# WORK ITEM
Return the part of the movie reviews between "You may have" and "therapist (Steve Carrell).", inclusive, copied word for word.

# PASSAGE FOR REVIEW
Tag Archives: Steve Carrell

Little Miss Sunshine (Jonathan Dayton, Valerie Faris/ USA, 2006)

 

little_miss_sunshine

Very funny in spots, now seems more contrived in others. Little Miss Sunshine predates the 2008 financial crash  though there is still a mourning for a past ideal of America that the film values, longs for, and represents as now lacking. Steve Carrell is very convincing as the gay brother; the relationship between him and his sister (the marvelous Toni Collette who is wasted but nonetheless very good here) made touching in small details: the holding of hands, the looks. The film is a bit crude; the jokes mostly revolving around pretending to find scandalous and funny what comes out of Alan Arkin’s mouth and what the little girl (Abigail Breslin) does. I found the scenes with the policeman chuckling at the pornography rather forced and somewhat sad. I would say it was an easy indictment of contemporary America except so few films attempt any critique at all that any effort must be appreciated. It was a big box-office hit.

 

 

José Arroyo

Hope Springs (David Frankel, USA, 2012)

hope springs

You may have to be middle-aged to like this movie but I am and I do. It’s not a great film. Visually it looks like a TV movie with lots of close-ups and hand-held camera. It’s a bout a devoted middle-class couple, Kay and Arnold Soames (Meryl Streep and Tommy Lee Jones) who love each other but have given up on their sex life. She wants to do something about it. He’s happy to let it be. They end up seeing a therapist (Steve Carrell).

# DATA
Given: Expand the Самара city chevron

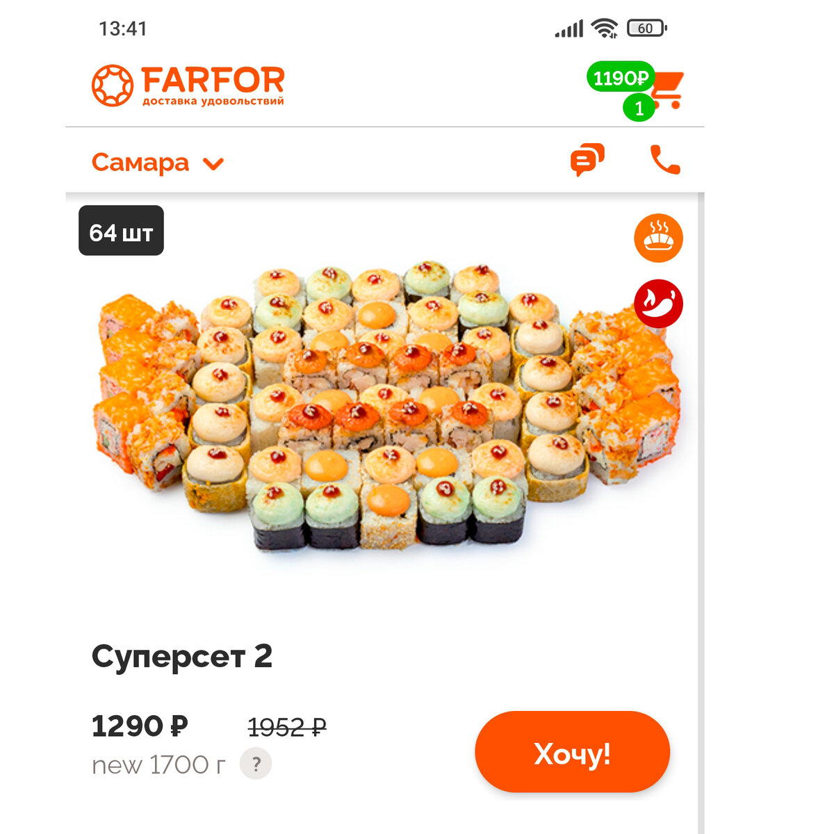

# TASK ANSWER
You may have to be middle-aged to like this movie but I am and I do. It’s not a great film. Visually it looks like a TV movie with lots of close-ups and hand-held camera. It’s a bout a devoted middle-class couple, Kay and Arnold Soames (Meryl Streep and Tommy Lee Jones) who love each other but have given up on their sex life. She wants to do something about it. He’s happy to let it be. They end up seeing a therapist (Steve Carrell).